The model can be used to quantify the influences of various explanatory variables on the probability of choosing the lane for non-motorized vehicles, and the impacts can be shown graphically by using probability curves, which are based upon calculations of the prediction model. Designers can use the model to evaluate how geometric designs, such as the number of lanes for motorized vehicles at the exit leg and the width of lane for non-motorized vehicles at the exit leg, influence riders of non-motorized vehicles at the exit leg of signalized at-grade intersections. It is hopeful that the research will help transportation decision-makers to develop technical guidelines governing the design and management of signalized at-grade intersections.

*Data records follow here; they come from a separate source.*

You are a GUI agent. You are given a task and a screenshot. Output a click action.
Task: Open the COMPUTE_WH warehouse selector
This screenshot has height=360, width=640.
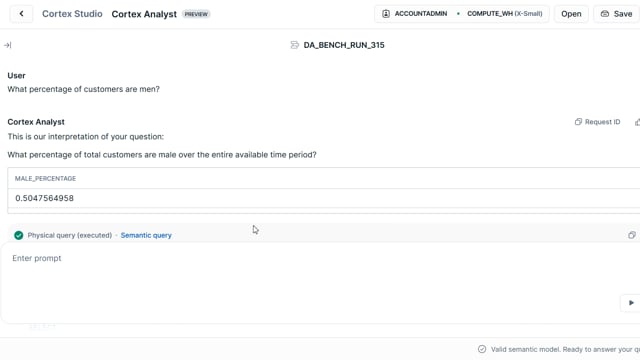(504, 14)
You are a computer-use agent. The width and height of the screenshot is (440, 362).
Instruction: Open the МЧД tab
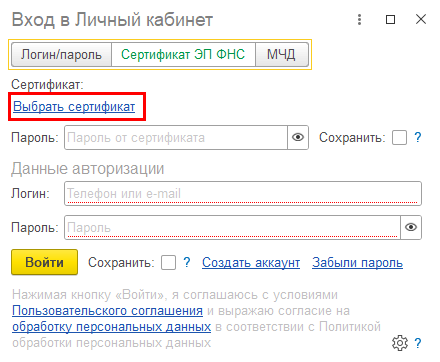281,54
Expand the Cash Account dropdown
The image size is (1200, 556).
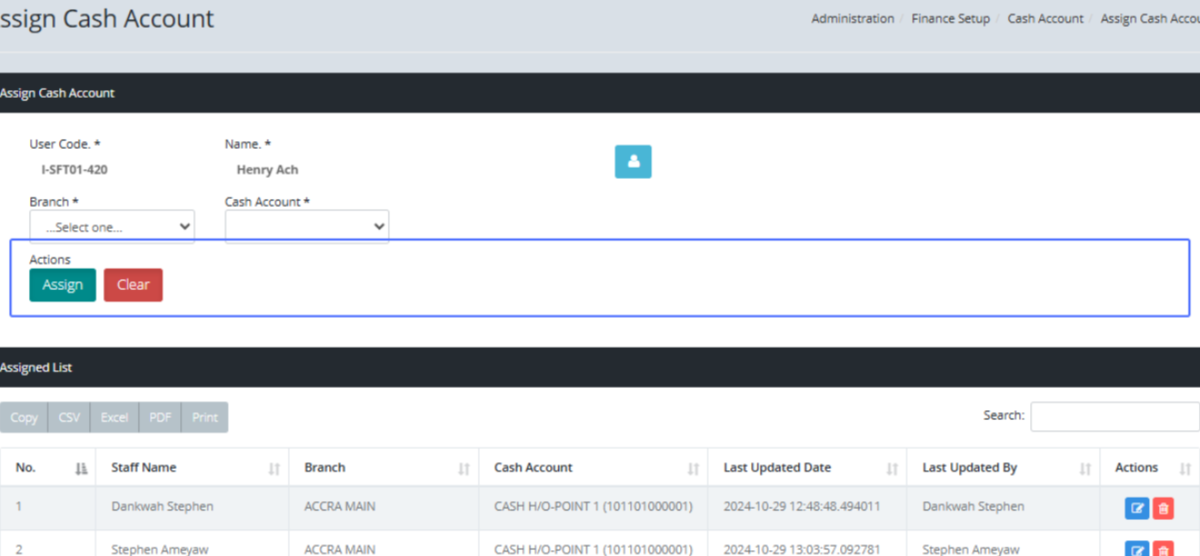tap(307, 227)
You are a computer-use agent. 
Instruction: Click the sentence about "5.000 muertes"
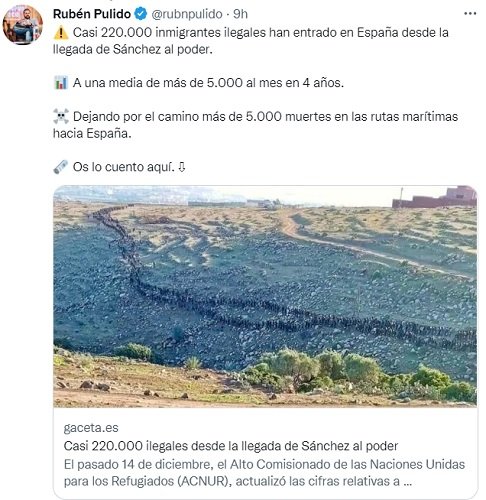coord(255,125)
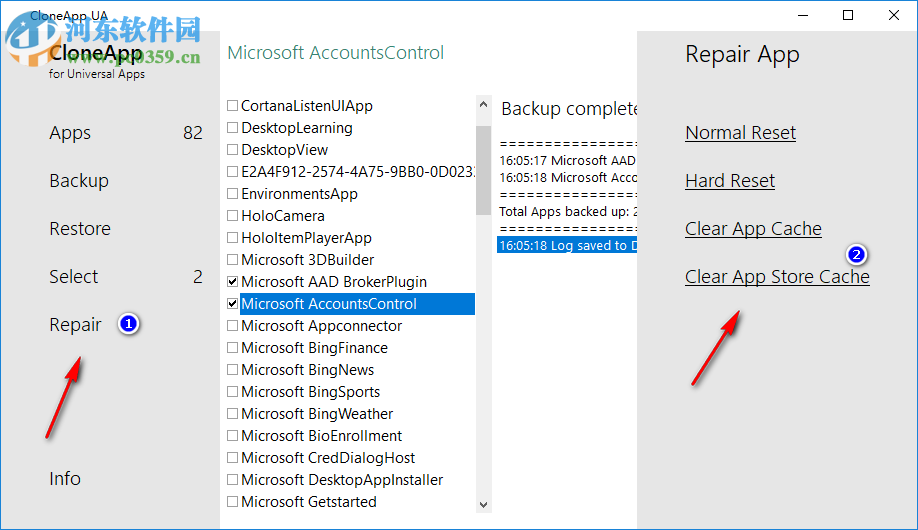Click the app list scroll down arrow
Image resolution: width=918 pixels, height=530 pixels.
[x=484, y=505]
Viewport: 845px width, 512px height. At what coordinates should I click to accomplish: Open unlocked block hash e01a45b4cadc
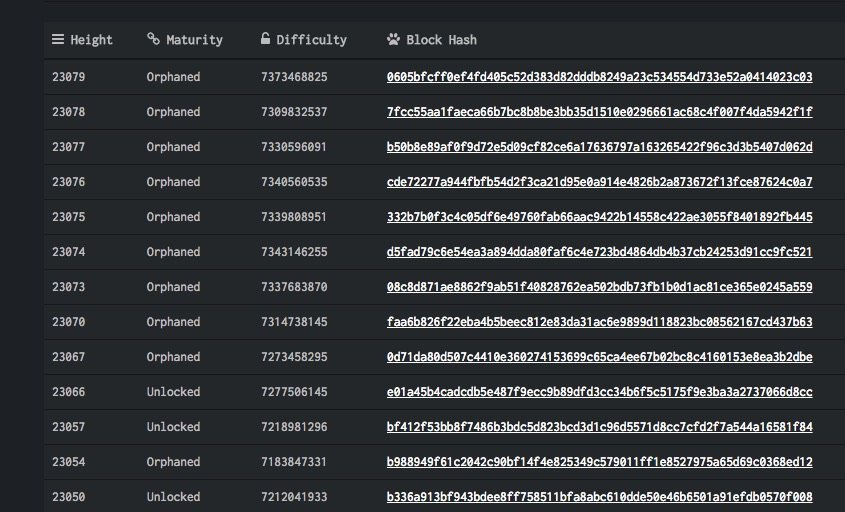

Improvements need to be carried out in order to rectify the limitations in the research when further studies are to be carried out. First of all, it should be pointed out that because the data of the research were relatively limited, similar studies should be carried out in other places to check the results. Explanations of the reasons for the impacting factors were not based upon subjective reports of riders of non-motorized vehicles, and therefore their correctness needs to be testified in the future. Thirdly, the four variables, which were not included in the prediction model, may have some influence on riders’ behaviors. Because their statistical insignificance may be due to the limitation of the data, researchers are encouraged to analyze the factors represented by these excluded variables in the future. Fourthly, as well as the volume of motorized vehicles, the speed of motorized vehicles can also be taken into consideration when the choice of lane of riders of non-motorized vehicles are explored because fast-moving motorized vehicles can have a great impact on the mental activities of riders of non-motorized vehicles, which might have some influence upon riders’ behavior. At last, other behaviors of riders of non-motorized vehicles at exit legs of intersections, such as lane-changing and overtaking, should be explored in order to have a more complete understanding of their complicated behaviors.